Ferner beklagen die Tierschützer die weit verbreitete Wilderei in Schweden. Pro Jahr werden nach amtlichen Schätzungen 25 bis 35 Wölfe illegal erlegt. Gefasst werden die Täter so gut wie nie. Umweltminister Carlgren will deshalb ab 2012 entschlossener handeln und gesetzliche Voraussetzungen schaffen, um Wilderer härter zu bestrafen.
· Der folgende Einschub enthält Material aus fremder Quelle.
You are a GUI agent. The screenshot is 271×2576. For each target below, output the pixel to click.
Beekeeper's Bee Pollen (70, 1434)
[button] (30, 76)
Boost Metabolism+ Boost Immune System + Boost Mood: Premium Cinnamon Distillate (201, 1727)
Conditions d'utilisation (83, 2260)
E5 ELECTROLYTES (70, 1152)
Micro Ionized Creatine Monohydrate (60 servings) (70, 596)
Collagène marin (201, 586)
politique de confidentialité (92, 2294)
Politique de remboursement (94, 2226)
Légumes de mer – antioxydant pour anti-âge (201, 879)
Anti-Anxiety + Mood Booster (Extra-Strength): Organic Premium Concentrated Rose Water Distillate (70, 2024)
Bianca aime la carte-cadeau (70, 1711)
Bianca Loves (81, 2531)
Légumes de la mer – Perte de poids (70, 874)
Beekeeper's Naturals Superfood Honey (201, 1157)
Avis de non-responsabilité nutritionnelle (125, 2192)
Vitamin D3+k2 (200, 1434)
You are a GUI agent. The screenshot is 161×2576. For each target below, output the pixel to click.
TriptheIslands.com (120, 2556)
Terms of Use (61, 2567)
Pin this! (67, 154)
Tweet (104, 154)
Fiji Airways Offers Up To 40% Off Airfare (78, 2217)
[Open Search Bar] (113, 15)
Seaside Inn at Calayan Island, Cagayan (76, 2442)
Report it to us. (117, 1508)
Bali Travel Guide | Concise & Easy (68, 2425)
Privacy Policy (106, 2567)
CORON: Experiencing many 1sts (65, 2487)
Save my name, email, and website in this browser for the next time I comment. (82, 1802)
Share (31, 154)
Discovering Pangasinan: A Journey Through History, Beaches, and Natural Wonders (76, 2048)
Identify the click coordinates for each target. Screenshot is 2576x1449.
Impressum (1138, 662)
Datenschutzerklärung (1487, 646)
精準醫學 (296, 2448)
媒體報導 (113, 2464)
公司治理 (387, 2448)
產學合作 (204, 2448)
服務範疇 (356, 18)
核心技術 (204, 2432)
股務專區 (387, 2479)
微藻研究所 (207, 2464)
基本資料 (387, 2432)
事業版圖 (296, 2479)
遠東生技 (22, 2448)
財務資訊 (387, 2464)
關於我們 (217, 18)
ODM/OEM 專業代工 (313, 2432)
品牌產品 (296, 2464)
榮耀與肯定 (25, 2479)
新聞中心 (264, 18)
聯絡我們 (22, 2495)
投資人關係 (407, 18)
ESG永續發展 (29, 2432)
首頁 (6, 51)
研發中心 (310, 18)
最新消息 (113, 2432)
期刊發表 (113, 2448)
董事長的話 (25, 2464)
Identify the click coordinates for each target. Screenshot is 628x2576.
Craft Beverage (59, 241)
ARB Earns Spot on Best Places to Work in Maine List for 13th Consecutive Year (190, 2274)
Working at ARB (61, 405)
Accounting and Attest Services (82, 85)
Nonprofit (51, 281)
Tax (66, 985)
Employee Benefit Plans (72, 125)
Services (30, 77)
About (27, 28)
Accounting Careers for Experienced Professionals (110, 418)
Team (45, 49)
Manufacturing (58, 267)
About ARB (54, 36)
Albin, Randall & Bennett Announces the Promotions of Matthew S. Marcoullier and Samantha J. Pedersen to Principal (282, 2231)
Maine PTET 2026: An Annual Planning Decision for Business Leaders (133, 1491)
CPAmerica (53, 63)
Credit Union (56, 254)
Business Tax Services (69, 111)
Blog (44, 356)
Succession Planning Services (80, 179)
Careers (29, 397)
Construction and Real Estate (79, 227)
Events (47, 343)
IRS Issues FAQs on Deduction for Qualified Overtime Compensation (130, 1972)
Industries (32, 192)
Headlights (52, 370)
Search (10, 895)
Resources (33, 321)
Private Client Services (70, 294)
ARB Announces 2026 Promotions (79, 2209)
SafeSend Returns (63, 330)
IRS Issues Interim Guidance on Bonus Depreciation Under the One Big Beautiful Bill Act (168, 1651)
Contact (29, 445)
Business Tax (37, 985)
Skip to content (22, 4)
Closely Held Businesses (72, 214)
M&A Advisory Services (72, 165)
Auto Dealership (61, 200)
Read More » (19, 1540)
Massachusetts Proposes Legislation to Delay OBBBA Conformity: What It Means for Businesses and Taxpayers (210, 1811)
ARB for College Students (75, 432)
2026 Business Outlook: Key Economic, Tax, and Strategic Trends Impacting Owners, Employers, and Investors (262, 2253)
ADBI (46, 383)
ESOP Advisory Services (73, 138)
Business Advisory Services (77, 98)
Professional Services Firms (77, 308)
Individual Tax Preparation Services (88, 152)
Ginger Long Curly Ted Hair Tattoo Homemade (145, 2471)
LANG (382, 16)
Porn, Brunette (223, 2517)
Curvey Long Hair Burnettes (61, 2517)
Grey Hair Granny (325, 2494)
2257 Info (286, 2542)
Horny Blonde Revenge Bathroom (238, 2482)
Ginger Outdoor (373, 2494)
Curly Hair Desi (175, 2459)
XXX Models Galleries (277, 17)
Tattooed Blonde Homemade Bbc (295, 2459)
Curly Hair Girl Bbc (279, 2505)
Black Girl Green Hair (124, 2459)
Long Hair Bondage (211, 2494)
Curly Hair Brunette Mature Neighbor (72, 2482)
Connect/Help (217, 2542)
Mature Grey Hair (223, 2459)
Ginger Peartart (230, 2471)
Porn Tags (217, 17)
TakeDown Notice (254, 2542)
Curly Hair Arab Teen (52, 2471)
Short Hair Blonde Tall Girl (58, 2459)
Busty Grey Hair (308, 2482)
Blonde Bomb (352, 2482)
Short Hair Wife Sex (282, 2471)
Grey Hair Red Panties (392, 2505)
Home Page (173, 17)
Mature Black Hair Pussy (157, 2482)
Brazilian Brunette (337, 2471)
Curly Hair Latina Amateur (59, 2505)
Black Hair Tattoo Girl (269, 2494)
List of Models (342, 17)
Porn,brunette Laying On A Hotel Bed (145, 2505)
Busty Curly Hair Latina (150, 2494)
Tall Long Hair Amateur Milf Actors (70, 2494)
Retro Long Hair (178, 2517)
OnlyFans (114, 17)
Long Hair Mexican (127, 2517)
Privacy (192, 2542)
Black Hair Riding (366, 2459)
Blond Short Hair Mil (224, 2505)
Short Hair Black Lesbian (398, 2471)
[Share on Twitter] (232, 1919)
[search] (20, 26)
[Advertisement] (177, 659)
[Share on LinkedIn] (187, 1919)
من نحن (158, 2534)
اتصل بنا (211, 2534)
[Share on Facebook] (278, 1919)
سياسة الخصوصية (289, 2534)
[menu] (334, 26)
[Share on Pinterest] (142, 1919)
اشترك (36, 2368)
Schwedens Behörden versuchen sich zwischen den harten Fronten der Befürworter und Gegner durchzuhangeln - so gut es geht. Die Wiederzulassung der Pirsch galt als eindeutiges Zugeständnis an die starke schwedische Jägerlobby und die betroffenen Regionen. Die Behörden begründen die Quote damit, dass trotz der 27 Abschüsse im letzten Jahr und den 20 in diesem der Status quo des Stamms erhalten bleibe. Außerdem sollen in diesem Jahr Tiere aus anderen Beständen in Finnland und Russland importiert und ausgesetzt werden, um durch Inzucht bedingte genetische Schwächen zu vermindern.

Brüssel erwägt eine Klage gegen die Wolfsjagd

In Brüssel sieht man das Treiben in Schweden indessen mit Unmut. So hat die EU-Kommission bereits offiziell protestiert und verlangt Aufklärung über die Hintergründe der Wolfsjagd, die gegen europäische Richtlinien verstößt. Der Brüsseler Umweltkommissar Janez Potocnik erwägt sogar, die Regierung in Stockholm wegen der Jagdgenehmigung zu verklagen.